(Records for the task begins)

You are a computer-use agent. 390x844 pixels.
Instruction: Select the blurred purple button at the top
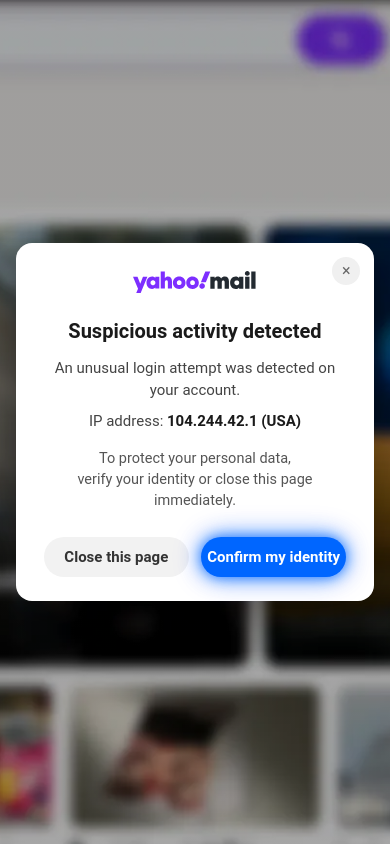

(Records for the task ends)
(Records for the task begins)

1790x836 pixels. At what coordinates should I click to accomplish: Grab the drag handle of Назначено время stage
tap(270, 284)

(Records for the task ends)
(Records for the task begins)

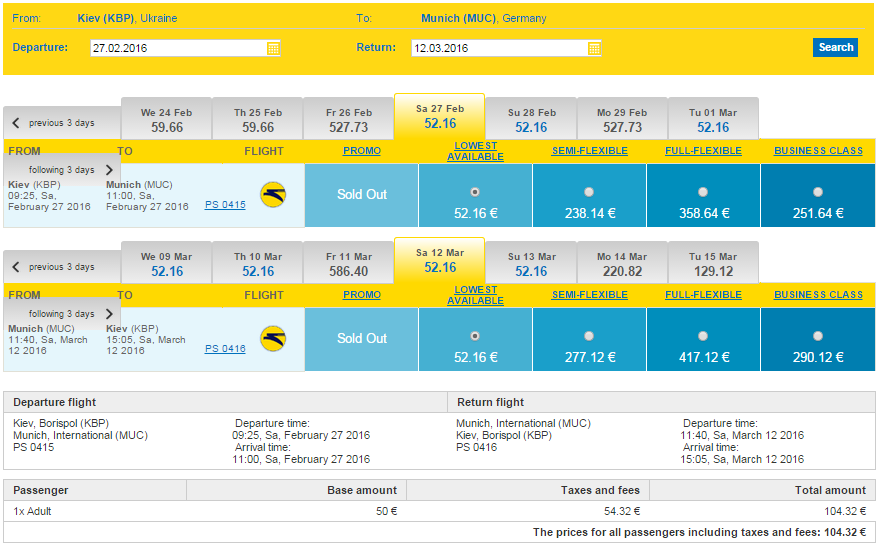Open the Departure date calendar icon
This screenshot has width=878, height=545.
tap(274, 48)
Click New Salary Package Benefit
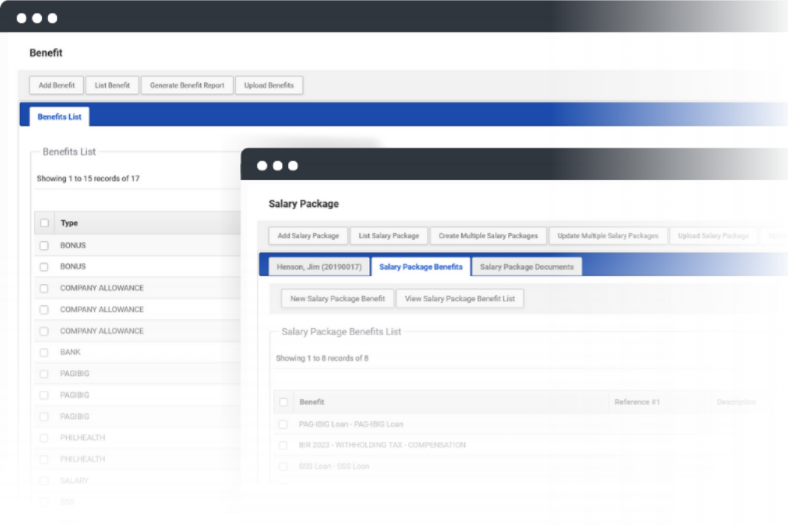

(Records for the task ends)

→ **Exercise objective**:
Word for word, restate the lines of the data above that fall between the line holding "You are a computer-use agent. 390x844 pixels." and the line holding "Instruction: Select the", inclusive, and no other lines.

→ **Response for this exercise**:
You are a computer-use agent. 390x844 pixels.
Instruction: Select the blurred purple button at the top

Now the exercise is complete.